6.4 quake hits Taiwan

TAIPEI – A 6.4-magnitude earthquake hit southern Taiwan Thursday morning, injuring about a dozen people and disrupting operations at a number of the island’s high-tech companies.
Taiwan’s National Fire Agency said 12 people were injured, according to the Associated Press. No deaths or major damage was reported. Officials were still assessing damage midday Thursday.
Meanwhile, several of the island’s major technology companies, including Taiwan Semiconductor Manufacturing Co., Chi Mei Optoelectronics Corp. and Advanced Semiconductor Engineering Inc. said they are still assessing the full impact. Analysts said their output likely will be impacted in coming months. Still, the earthquake struck at a typically slow selling season for technology firms and any disruption in production won’t have a significant impact on the global supply chain, they said.
A spokesman for President Ma Ying-jeou said authorities had been instructed to follow the quake situation closely and take steps to mitigate damage and dislocation, the AP reported. Mr. Ma was widely criticized for his government’s slow response to a devastating typhoon that struck the southern part of Taiwan last year. The presidential office said he planned to visit Tainan, in southern Taiwan, Thursday afternoon.
The U.S. Geological Survey said the quake hit about 70 kilometers from the main southern city of Kaohsiung and it was felt as far away as capital Taipei in the north of the island. Its epicenter was in Jiahsian township in Kaohsiung county, an area still recovering from the typhoon.
The quake was felt to a lesser extent in Taipei, where the quake registered a magnitude of 2. It was felt to a similar degree in Hsinchu, where many technology companies are based, and registered a magnitude of 4 in Tainan, according to data from the Central Weather Bureau.
Hsinchu-based TSMC, the world’s largest contract chip maker by revenue, said wafer production at its production lines in Tainan has been disrupted.

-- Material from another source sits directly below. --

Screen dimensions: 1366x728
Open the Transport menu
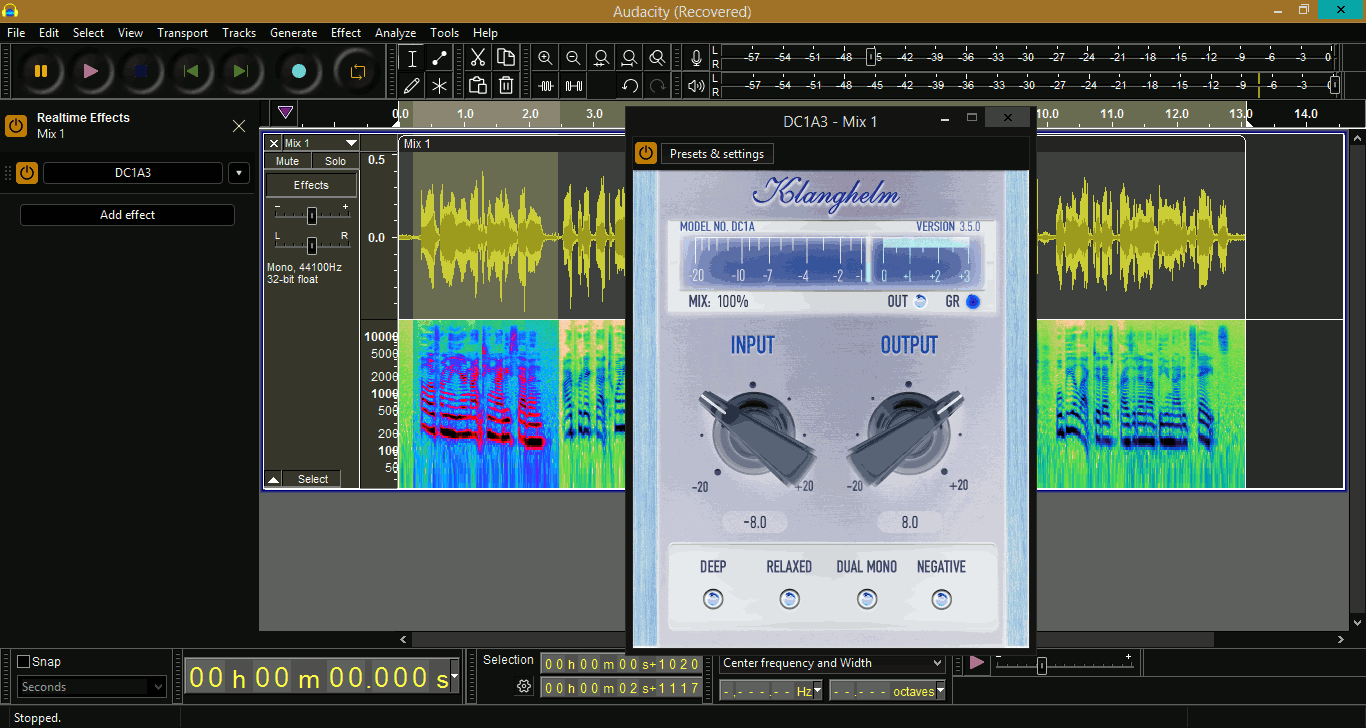182,32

“Our (Fab 6 and Fab 14) factories in Tainan were evacuated and workers are now slowly returning,” company spokesman J.H. Tzeng said. There were no casualties among TSMC employees, and the company is gauging whether there was any damage to the company’s equipment from the earthquake, he said.
“Yield rates at the plants would be affected,” said Rick Hsu, an analyst at Nomura International. He estimated that disruptions at TSMC’s Tainan factories will hurt the company’s revenue by 1 per cent in the second quarter.

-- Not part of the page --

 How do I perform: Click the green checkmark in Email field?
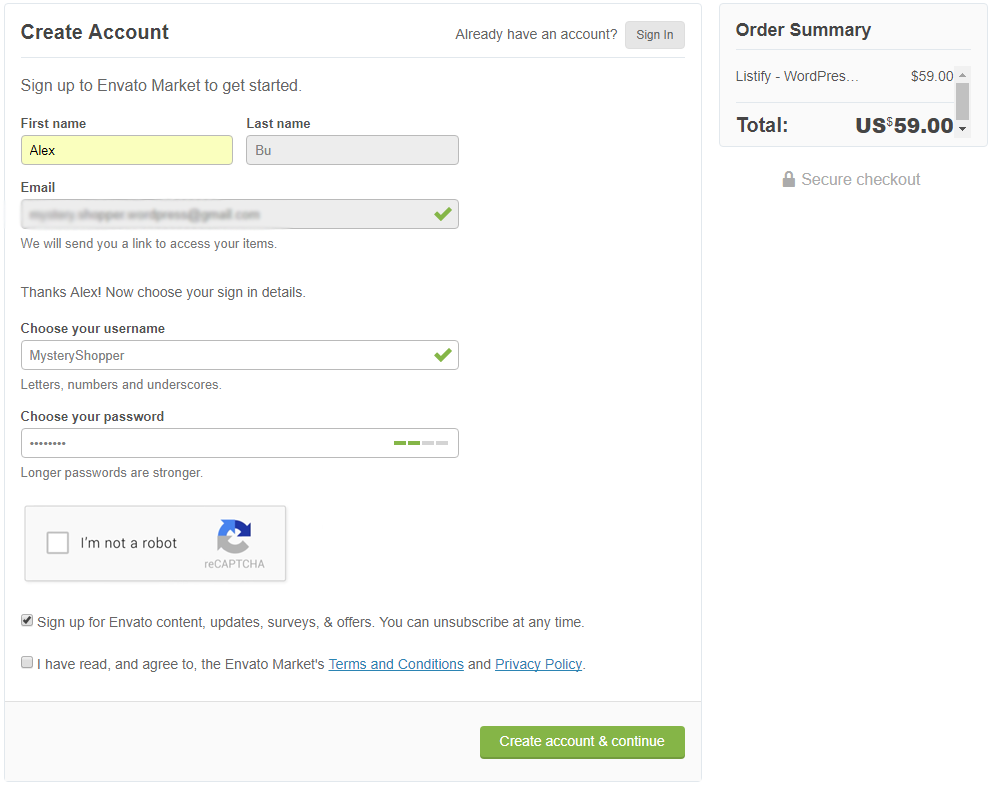click(442, 214)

Advanced Semiconductor, the world’s largest chip testing and packaging company by revenue, said it restarted operations at 19 plants in Kaohsiung after operations were temporarily disrupted by the quake.
The company is still evaluating whether there will be any financial losses, while it is also inspecting its packaging equipment, said spokesman Allen Kan.
Chi Mei, Taiwan’s second-largest flat-panel maker by revenue after AU Optronics Corp., halted operations and evacuated its factories and headquarters in Tainan, Associate Vice President of Finance Eddie Chen said.
Other technology companies, including AU Optronics and TSMC’s rival United Microelectronics Corp. said the earthquake had no immediate impact on their operations.
Still, investors were spooked by the potential impact of the quake, sending the companies’ shares lower Thursday. Shares of TSMC fell as much as 2.7 per cent, but recovered earlier losses to close down 1.3 per cent. Chi Mei fell 0.9 per cent, while Advanced Semiconductor fell 0.8 per cent. Taiwan’s benchmark index fell 0.8 per cent.